═══ Text

Charlie McCarthy is Edgar Bergen's famed ventriloquist dummy partner. Charlie was part of Bergen's act as early as high school, and by 1930, was attired in his famous top hat, tuxedo, and monocle. The character was so well known that his popularity exceeded that of his performer, Bergen.

Charlie's personality was that of a mischievous little boy, who could wisecrack, misbehave, and flirt shamelessly in a way that Bergen couldn't. Bergen's original McCarthy dummy was built by noted carpenter/dummy-maker Theodore Mack, and was later rebuilt by Frank Marshall.

Charlie and Bergen made their radio debut on NBC's The Royal Gelatin Hour in 1936, where they proved such a hit that the following year the network gave them a starring role on The Chase and Sanborn Hour, where they were initially supported by emcee Don Ameche, singer Nelson Eddy, actress Dorothy Lamour, and comedian W. C. Fields. The following year, Charlie would be joined by a much dumber dummy, "Mortimer Snerd". After a famous mock feud with Fields on the program (during which Charlie often vowed to the comedian that he'd "mow him down"), the dummy soon became a true icon.

══════

Exercises to complete>
• a. According to the text on Charlie McCarthy, why did NBC give Charlie and Bergen a starring role on The Chase and Sanborn Hour? Answer in one to three sentences.
• b. Answer these questions from the text on Charlie McCarthy:
(i) What three items was Charlie wearing by 1930?
(ii) Who built Bergen's original McCarthy dummy?
(iii) What was the name of the dumber dummy who joined Charlie?
• c. Go on with the text on Charlie McCarthy from the point where it stops.

═══ Data entries

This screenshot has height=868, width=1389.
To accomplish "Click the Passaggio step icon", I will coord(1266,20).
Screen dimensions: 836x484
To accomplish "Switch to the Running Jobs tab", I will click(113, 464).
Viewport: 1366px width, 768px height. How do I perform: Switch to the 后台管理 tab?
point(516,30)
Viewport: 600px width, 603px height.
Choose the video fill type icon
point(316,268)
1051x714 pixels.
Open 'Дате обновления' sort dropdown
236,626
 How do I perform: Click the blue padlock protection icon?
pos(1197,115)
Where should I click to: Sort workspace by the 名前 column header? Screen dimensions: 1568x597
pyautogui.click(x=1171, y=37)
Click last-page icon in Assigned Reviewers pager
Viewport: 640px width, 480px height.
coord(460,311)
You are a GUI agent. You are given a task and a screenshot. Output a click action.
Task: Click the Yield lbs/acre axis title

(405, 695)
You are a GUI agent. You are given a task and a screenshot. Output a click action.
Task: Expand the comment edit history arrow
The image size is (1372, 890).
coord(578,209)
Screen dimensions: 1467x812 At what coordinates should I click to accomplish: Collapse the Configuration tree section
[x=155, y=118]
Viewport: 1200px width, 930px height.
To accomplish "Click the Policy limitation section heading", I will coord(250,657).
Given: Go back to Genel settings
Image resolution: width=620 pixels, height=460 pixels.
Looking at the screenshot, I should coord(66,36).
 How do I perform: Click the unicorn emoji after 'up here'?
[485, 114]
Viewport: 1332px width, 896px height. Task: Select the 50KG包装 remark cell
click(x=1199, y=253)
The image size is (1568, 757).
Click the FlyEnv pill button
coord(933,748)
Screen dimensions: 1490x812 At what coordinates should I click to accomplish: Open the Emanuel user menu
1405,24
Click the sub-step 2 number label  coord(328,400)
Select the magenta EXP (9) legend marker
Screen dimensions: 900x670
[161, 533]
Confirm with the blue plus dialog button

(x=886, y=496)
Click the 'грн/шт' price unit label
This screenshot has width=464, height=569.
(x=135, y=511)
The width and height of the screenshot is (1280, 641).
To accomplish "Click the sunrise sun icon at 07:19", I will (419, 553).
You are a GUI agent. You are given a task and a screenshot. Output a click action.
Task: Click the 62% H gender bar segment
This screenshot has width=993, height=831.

══════

Outputs by task>
• a. Charlie and Bergen proved such a hit after their radio debut on NBC's The Royal Gelatin Hour in 1936 that the network gave them a starring role on The Chase and Sanborn Hour the following year.

• b.
(i) A top hat, a tuxedo, and a monocle.
(ii) Theodore Mack.
(iii) Mortimer Snerd.

• c.
By 1939, Charlie was commanding 35.7% of the audience share  and was referenced by Barbara Stanwyck in 1945's hit comedy Christmas in Connecticut.

Though shortened to 30 minutes as The Chase and Sanborn Program, it wasn't until 1947, in a rare case of star taking precedent over sponsor in the title, that the series was officially renamed The Charlie McCarthy Show. After a year's hiatus while the duo toured the stage, 1949 brought a switch to CBS and change of sponsors to Coca-Cola. In 1955, Charlie and Bergen entered their last format, with the ventriloquist taking top billing for once, in The New Edgar Bergen Hour, which ran until 1956.

During this lengthy tenure, Charlie's guest roster was filled by many of the biggest stars of the day, including Henry Fonda, the Andrews Sisters, Rosemary Clooney, Roy Rogers, Frank Sinatra, Carol Channing, Groucho Marx, Dinah Shore,  Liberace, Bergen's wife Frances Bergen, and in occasional appearances, Charlie's "sister" Candice Bergen. Bergen and McCarthy also co-starred with Mickey Mouse in the 1947 Disney film Fun and Fancy Free. McCarthy also had a cameo in the 1938 Disney cartoon Mother Goose Goes Hollywood, tormenting W.C. Fields, who appeared as Humpty Dumpty.

In 1977, Charlie appeared with Bergen and Mortimer Snerd on Episode 207 of The Muppet Show. Fozzie's dummy "Chuckie" is based on Charlie.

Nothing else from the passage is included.